WORK INSTRUCTIONS:
However many lines the data holds, transcribe them all exactly.

--- SOURCE MATERIAL Enclosed Below ---

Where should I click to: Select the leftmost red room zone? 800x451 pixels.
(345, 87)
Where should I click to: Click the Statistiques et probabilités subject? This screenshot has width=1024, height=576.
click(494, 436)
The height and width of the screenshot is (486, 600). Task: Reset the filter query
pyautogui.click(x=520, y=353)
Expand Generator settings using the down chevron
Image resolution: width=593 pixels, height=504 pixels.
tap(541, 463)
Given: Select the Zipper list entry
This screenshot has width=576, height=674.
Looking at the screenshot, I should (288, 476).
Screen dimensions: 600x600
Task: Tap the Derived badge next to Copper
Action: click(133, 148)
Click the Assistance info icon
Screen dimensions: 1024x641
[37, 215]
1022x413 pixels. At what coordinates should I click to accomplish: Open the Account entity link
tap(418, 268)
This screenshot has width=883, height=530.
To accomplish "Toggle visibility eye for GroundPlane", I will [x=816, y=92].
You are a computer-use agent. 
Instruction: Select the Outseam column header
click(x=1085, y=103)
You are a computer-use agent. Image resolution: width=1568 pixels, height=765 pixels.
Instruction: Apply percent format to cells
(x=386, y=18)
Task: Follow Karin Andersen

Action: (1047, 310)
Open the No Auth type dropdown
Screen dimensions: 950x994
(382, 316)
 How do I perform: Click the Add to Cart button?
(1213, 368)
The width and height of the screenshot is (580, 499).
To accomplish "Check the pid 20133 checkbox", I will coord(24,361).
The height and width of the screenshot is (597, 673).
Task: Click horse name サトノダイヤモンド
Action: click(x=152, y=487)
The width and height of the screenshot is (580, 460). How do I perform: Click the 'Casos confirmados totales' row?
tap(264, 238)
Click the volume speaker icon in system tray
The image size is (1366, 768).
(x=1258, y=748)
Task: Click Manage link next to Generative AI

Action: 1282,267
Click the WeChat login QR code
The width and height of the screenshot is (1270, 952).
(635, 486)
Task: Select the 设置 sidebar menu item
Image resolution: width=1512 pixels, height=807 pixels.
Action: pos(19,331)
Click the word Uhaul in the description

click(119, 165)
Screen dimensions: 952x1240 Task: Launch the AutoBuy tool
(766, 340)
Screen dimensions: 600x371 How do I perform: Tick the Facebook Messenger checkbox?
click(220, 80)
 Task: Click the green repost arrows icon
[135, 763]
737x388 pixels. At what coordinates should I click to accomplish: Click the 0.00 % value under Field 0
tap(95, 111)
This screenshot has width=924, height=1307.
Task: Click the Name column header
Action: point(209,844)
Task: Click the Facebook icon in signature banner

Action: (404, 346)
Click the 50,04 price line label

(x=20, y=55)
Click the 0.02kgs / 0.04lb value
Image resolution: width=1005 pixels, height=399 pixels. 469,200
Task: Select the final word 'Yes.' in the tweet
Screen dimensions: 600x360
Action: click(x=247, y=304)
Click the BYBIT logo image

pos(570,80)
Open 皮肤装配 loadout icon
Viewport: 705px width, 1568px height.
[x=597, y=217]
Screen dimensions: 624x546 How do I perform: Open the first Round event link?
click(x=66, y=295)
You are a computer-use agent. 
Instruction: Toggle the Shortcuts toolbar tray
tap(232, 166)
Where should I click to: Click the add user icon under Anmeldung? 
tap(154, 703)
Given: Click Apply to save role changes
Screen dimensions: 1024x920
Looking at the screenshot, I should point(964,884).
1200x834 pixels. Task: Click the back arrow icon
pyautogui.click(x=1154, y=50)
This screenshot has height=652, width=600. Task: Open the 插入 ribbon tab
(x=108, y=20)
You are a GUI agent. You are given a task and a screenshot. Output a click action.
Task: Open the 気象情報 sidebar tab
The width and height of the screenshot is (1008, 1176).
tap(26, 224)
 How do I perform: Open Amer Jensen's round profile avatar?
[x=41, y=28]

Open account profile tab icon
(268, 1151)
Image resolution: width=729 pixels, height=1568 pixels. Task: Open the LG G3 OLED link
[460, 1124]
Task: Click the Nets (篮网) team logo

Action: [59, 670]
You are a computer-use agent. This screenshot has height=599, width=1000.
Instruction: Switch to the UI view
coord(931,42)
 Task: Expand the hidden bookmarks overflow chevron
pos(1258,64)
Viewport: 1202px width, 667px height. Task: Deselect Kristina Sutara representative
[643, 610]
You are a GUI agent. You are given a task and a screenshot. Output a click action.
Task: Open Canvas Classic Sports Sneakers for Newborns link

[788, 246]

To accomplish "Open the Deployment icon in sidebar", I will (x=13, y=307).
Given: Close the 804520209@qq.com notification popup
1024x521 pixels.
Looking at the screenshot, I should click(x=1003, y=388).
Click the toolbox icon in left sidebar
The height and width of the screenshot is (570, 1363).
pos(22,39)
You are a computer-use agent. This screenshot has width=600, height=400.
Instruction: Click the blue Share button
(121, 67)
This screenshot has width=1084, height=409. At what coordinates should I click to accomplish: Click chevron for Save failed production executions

--- End of Enclosed SOURCE MATERIAL ---

COMPLETED EXERCISE:
Where should I click to: Select the leftmost red room zone? 800x451 pixels.
(345, 87)
Where should I click to: Click the Statistiques et probabilités subject? This screenshot has width=1024, height=576.
click(494, 436)
The height and width of the screenshot is (486, 600). Task: Reset the filter query
pyautogui.click(x=520, y=353)
Expand Generator settings using the down chevron
Image resolution: width=593 pixels, height=504 pixels.
tap(541, 463)
Given: Select the Zipper list entry
This screenshot has width=576, height=674.
Looking at the screenshot, I should (288, 476).
Screen dimensions: 600x600
Task: Tap the Derived badge next to Copper
Action: click(133, 148)
Click the Assistance info icon
Screen dimensions: 1024x641
[37, 215]
1022x413 pixels. At what coordinates should I click to accomplish: Open the Account entity link
tap(418, 268)
This screenshot has width=883, height=530.
To accomplish "Toggle visibility eye for GroundPlane", I will [x=816, y=92].
You are a computer-use agent. 
Instruction: Select the Outseam column header
click(x=1085, y=103)
You are a computer-use agent. Image resolution: width=1568 pixels, height=765 pixels.
Instruction: Apply percent format to cells
(x=386, y=18)
Task: Follow Karin Andersen

Action: (1047, 310)
Open the No Auth type dropdown
Screen dimensions: 950x994
(382, 316)
 How do I perform: Click the Add to Cart button?
(1213, 368)
The width and height of the screenshot is (580, 499).
To accomplish "Check the pid 20133 checkbox", I will coord(24,361).
The height and width of the screenshot is (597, 673).
Task: Click horse name サトノダイヤモンド
Action: click(x=152, y=487)
The width and height of the screenshot is (580, 460). How do I perform: Click the 'Casos confirmados totales' row?
tap(264, 238)
Click the volume speaker icon in system tray
The image size is (1366, 768).
(x=1258, y=748)
Task: Click Manage link next to Generative AI

Action: 1282,267
Click the WeChat login QR code
The width and height of the screenshot is (1270, 952).
(635, 486)
Task: Select the 设置 sidebar menu item
Image resolution: width=1512 pixels, height=807 pixels.
Action: pos(19,331)
Click the word Uhaul in the description

click(119, 165)
Screen dimensions: 952x1240 Task: Launch the AutoBuy tool
(766, 340)
Screen dimensions: 600x371 How do I perform: Tick the Facebook Messenger checkbox?
click(220, 80)
 Task: Click the green repost arrows icon
[135, 763]
737x388 pixels. At what coordinates should I click to accomplish: Click the 0.00 % value under Field 0
tap(95, 111)
This screenshot has width=924, height=1307.
Task: Click the Name column header
Action: point(209,844)
Task: Click the Facebook icon in signature banner

Action: (404, 346)
Click the 50,04 price line label

(x=20, y=55)
Click the 0.02kgs / 0.04lb value
Image resolution: width=1005 pixels, height=399 pixels. 469,200
Task: Select the final word 'Yes.' in the tweet
Screen dimensions: 600x360
Action: click(x=247, y=304)
Click the BYBIT logo image

pos(570,80)
Open 皮肤装配 loadout icon
Viewport: 705px width, 1568px height.
[x=597, y=217]
Screen dimensions: 624x546 How do I perform: Open the first Round event link?
click(x=66, y=295)
You are a computer-use agent. 
Instruction: Toggle the Shortcuts toolbar tray
tap(232, 166)
Where should I click to: Click the add user icon under Anmeldung? 
tap(154, 703)
Given: Click Apply to save role changes
Screen dimensions: 1024x920
Looking at the screenshot, I should point(964,884).
1200x834 pixels. Task: Click the back arrow icon
pyautogui.click(x=1154, y=50)
This screenshot has height=652, width=600. Task: Open the 插入 ribbon tab
(x=108, y=20)
You are a GUI agent. You are given a task and a screenshot. Output a click action.
Task: Open the 気象情報 sidebar tab
The width and height of the screenshot is (1008, 1176).
tap(26, 224)
 How do I perform: Open Amer Jensen's round profile avatar?
[x=41, y=28]

Open account profile tab icon
(268, 1151)
Image resolution: width=729 pixels, height=1568 pixels. Task: Open the LG G3 OLED link
[460, 1124]
Task: Click the Nets (篮网) team logo

Action: [59, 670]
You are a computer-use agent. This screenshot has height=599, width=1000.
Instruction: Switch to the UI view
coord(931,42)
 Task: Expand the hidden bookmarks overflow chevron
pos(1258,64)
Viewport: 1202px width, 667px height. Task: Deselect Kristina Sutara representative
[643, 610]
You are a GUI agent. You are given a task and a screenshot. Output a click action.
Task: Open Canvas Classic Sports Sneakers for Newborns link

[788, 246]

To accomplish "Open the Deployment icon in sidebar", I will (x=13, y=307).
Given: Close the 804520209@qq.com notification popup
1024x521 pixels.
Looking at the screenshot, I should click(x=1003, y=388).
Click the toolbox icon in left sidebar
The height and width of the screenshot is (570, 1363).
pos(22,39)
You are a computer-use agent. This screenshot has width=600, height=400.
Instruction: Click the blue Share button
(121, 67)
This screenshot has width=1084, height=409. At what coordinates should I click to accomplish: Click chevron for Save failed production executions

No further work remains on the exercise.